Ford is aware of the label. "I think I did have a reputation for being grumpy," he once told an interviewer. "I don't think I'm grumpy. I have opinions.... I am a purposeful person. But on a daily basis, I think I'm other than grumpy.

"I think it is a case where I am coming to do business and not there just to be flattered and cajoled and used."

I need to use him today. That's the way it is.

Fortunately, Ford is receptive.

He recently returned from his annual three-day outing in the back country in central Idaho. He and more than a dozen other pilots flew in small planes capable of landing on the short strip.

Ford loves to fly. He calls it his vocation.

I ask him if he knows Spike Minczeski, a young friend of mine and pilot who used to live in Walnut Creek. Spike, his parents and sister took me under their wing when I moved to the suburbs. Later they moved to Jackson, Wyo., where Ford owns an 800-acre ranch.

"He's a wonderful pilot," Ford says. "Spike didn't have his own plane so I took him with me (on the Idaho trip). I gave him one landing."
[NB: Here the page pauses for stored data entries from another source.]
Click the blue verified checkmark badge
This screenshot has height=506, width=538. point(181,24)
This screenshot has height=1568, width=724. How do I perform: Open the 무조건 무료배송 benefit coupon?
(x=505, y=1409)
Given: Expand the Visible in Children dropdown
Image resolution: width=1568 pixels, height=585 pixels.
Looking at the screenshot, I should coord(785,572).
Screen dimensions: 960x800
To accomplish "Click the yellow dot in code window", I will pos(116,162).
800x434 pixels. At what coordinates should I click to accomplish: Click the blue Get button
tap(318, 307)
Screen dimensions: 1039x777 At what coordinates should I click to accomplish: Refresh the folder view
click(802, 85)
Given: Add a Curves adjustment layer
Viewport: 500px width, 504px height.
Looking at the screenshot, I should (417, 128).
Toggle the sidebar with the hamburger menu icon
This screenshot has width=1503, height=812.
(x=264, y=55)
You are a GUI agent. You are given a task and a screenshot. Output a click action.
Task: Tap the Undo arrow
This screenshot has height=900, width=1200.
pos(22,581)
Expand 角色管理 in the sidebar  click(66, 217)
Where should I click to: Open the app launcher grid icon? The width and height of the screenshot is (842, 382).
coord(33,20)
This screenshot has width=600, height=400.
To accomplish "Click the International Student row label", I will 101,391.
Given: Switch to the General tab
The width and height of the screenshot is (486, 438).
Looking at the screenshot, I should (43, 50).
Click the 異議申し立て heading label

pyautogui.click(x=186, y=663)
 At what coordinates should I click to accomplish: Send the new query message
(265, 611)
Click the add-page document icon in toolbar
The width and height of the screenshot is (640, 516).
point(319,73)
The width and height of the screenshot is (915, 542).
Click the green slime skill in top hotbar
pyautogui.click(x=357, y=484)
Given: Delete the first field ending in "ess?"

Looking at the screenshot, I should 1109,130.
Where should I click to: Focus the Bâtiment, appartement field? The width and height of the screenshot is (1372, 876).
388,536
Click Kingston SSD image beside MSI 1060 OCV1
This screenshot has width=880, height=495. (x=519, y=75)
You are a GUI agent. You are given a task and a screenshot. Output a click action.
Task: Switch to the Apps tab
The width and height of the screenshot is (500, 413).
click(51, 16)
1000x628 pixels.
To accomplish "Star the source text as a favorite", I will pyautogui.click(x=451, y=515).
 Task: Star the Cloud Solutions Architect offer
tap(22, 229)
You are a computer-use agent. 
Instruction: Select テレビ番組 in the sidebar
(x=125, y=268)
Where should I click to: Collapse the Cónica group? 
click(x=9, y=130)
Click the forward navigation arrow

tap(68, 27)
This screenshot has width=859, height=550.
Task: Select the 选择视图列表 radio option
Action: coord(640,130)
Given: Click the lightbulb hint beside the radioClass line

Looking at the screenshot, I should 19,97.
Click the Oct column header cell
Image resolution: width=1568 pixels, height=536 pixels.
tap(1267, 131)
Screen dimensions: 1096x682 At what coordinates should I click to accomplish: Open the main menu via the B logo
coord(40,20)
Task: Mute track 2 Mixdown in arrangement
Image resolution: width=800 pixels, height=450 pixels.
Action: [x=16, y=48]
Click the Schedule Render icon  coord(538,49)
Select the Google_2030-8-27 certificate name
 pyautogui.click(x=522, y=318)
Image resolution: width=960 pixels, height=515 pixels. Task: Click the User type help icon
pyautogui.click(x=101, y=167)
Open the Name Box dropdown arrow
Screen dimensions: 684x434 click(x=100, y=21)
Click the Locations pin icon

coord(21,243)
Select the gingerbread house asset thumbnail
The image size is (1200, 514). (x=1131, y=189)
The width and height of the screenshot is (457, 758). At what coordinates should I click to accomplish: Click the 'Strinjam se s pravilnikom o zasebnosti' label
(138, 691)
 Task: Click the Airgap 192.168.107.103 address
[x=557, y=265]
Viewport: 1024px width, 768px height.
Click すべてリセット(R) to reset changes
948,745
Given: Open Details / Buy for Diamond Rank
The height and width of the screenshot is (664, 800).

And we are off and chatting.

Despite the Spike connection, Ford remains serious. He keeps his voice just above a whisper. Getting him to almost smile twice, once ironically, feels like a major victory.

Then it occurs to me: Maybe Ford is shy.

That would explain so much.

I bet it stems from his Midwestern roots.

"You didn't ask a person's religion, or how much money they made, or any intimate details of their life," Ford says, referring to his growing up in Chicago.

His mother and father were raised during the Depression. His father worked as an advertising exec, his mother as a housewife. "They worked hard," Ford says, when asked what he learned from them. "They had a great work ethic."

He calls his own work ethic "a product of my environment."

"Firewall" is Ford's first film in a couple of years. He spent much of the time helping with the script. He has input into all of his parts.

"What I mainly am looking for is an emotional texture to the piece, because I think that's the material that folds the audience into it, that and the dramatic circumstances," Ford says.

In "Firewall" he plays a bank computer-security chief whose family is held captive by thieves who threaten to kill them if he doesn't cooperate in a bank robbery.

"I still enjoy the work," Ford says. "It's playing with big toys. And I like the people I work with and I love the crew.

"I'm not a guy who does things that aren't a lot of fun — if I can get out of it."

I don't take that personally.

Ford made his movie debut in 1966's "Dead Heat on a Merry-Go-Round." Besides the "Star Wars" and Indiana Jones trilogies, his heavy hitters include "American Graffiti," "Blade Runner," "Witness," "The Fugitive" and Tom Clancy adaptations such as "Patriot Games."

"I have been very lucky with my associations and the choices I have made overall," he says.

"I think if there's any particular skill in acting, and I think there is, it's for empathy — for understanding how they (characters) feel and how they come to feel what they feel."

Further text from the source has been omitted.